▶ **Ejercicio escrito**
En el texto sobre la colonización romana, ¿qué parte de los frutos obtenidos suponían los tributos anuales llamados vectigales?

▶ **Texto citado**
##############################

De Roma llegaron el Patronato y Quintanilla a El Pedroso y desde Génova otros vendrán...
En la antigua Roma la colonización no solo fue un medio para proveer tierras a las clases desfavorecidas; este sistema premiaba con tierras a sus soldados veteranos asegurando de paso las posiciones militares en los rincones de su imperio. El proceso de fundación, cargado de solemnidad, estaba presidido por tres miembros que continuaban después como patroni. Patrono se le llamaba también al que había dado libertad a un esclavo, que pasaba a tener sobre él derecho de patronato. En el sur de Hispania, estas colonias tenían como función principal aprovisionar de harina, aceite y vino a las villas más cercanas. Los nuevos colonos aportaban al estado unos tributos anuales llamados vectigales, que suponían la quinta parte de los frutos obtenidos; en los que se incluían también las crías de los animales domésticos. Con el paso del tiempo el término “quinta” pasó a definir al predio rústico donde se cultivaba y siglos más tarde, se denominarían quintas a las fracciones de terreno que los adelantados (como representantes de la corona), adjudicaban a los nuevos vecinos a los que se les llamó quinteros.

##############################

▶ **Extracto de datos**

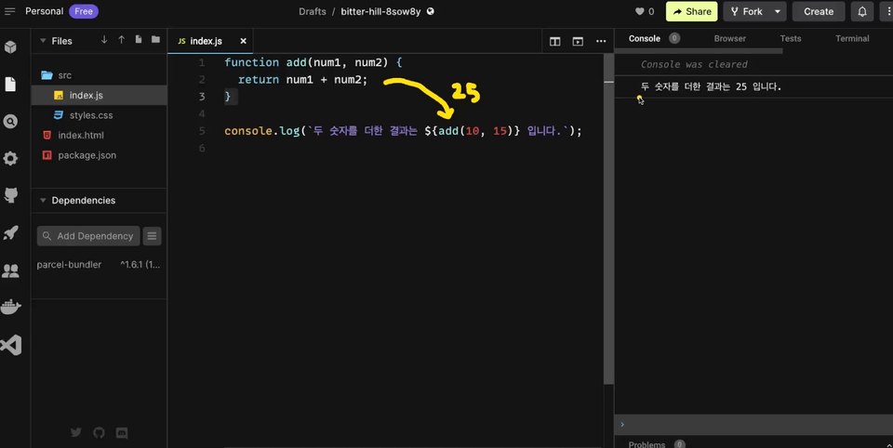Toggle the split editor layout icon
893x448 pixels.
[555, 41]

##############################

▶ **Resultado del ejercicio**
La quinta parte de los frutos obtenidos, incluidas las crías de los animales domésticos.